* **Task requirements**:
An exact transcription is needed, starting with the line that contains "At what coordinates should I click to accomplish: Click Checkout" and ending with the last line of the records.

[Stored items]

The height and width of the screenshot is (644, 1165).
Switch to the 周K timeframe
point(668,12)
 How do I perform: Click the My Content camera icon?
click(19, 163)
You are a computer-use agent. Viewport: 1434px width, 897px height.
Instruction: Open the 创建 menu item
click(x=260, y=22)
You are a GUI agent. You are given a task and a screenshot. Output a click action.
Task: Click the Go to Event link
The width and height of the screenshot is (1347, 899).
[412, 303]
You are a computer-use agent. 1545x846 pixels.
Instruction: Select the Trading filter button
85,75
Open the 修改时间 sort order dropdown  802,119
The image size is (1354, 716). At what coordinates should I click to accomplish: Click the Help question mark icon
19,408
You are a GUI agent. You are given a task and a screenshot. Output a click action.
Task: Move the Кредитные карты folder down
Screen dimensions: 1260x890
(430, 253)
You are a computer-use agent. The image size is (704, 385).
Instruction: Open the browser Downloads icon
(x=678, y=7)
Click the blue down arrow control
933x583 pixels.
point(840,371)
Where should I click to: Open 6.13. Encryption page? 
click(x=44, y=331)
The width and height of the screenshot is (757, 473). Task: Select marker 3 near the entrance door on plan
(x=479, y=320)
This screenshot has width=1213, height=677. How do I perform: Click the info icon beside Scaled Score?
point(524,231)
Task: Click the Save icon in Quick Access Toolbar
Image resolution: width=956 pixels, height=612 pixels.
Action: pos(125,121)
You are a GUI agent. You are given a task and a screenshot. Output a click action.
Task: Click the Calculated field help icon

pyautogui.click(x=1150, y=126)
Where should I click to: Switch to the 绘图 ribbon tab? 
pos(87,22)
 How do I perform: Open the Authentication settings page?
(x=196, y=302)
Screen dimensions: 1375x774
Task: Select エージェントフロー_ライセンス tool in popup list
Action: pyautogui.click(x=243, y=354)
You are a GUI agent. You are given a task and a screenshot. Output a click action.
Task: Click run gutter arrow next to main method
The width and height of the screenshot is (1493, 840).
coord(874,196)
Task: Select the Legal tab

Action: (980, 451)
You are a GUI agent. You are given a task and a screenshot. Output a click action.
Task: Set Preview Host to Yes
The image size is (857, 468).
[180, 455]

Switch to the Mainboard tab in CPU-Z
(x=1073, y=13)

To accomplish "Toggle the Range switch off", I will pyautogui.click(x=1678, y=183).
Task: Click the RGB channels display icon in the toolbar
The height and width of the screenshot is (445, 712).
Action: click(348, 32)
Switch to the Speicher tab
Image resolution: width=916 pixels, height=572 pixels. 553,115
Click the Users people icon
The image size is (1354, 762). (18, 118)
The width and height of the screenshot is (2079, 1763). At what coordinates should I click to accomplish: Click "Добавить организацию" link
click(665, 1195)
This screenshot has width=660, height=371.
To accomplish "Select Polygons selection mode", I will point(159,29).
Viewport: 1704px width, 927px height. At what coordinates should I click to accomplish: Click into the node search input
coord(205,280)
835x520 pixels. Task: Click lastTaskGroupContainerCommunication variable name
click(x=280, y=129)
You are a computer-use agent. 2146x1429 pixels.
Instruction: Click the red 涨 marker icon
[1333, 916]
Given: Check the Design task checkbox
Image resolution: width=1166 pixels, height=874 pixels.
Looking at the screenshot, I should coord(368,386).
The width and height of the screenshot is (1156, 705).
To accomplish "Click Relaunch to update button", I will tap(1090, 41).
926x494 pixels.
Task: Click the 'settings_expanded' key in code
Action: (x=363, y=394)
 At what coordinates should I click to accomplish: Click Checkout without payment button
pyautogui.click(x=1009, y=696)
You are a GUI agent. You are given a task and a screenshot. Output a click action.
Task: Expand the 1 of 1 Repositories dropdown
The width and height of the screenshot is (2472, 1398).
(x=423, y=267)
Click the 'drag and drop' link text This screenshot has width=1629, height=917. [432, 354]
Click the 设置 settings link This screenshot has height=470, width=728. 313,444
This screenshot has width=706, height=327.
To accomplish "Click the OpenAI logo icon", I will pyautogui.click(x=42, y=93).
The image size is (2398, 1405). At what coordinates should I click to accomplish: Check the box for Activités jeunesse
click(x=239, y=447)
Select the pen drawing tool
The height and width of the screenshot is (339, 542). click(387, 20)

* **Response box**:
 At what coordinates should I click to accomplish: Click Checkout without payment button
pyautogui.click(x=1009, y=696)
You are a GUI agent. You are given a task and a screenshot. Output a click action.
Task: Expand the 1 of 1 Repositories dropdown
The width and height of the screenshot is (2472, 1398).
(x=423, y=267)
Click the 'drag and drop' link text This screenshot has width=1629, height=917. [432, 354]
Click the 设置 settings link This screenshot has height=470, width=728. 313,444
This screenshot has width=706, height=327.
To accomplish "Click the OpenAI logo icon", I will pyautogui.click(x=42, y=93).
The image size is (2398, 1405). At what coordinates should I click to accomplish: Check the box for Activités jeunesse
click(x=239, y=447)
Select the pen drawing tool
The height and width of the screenshot is (339, 542). click(387, 20)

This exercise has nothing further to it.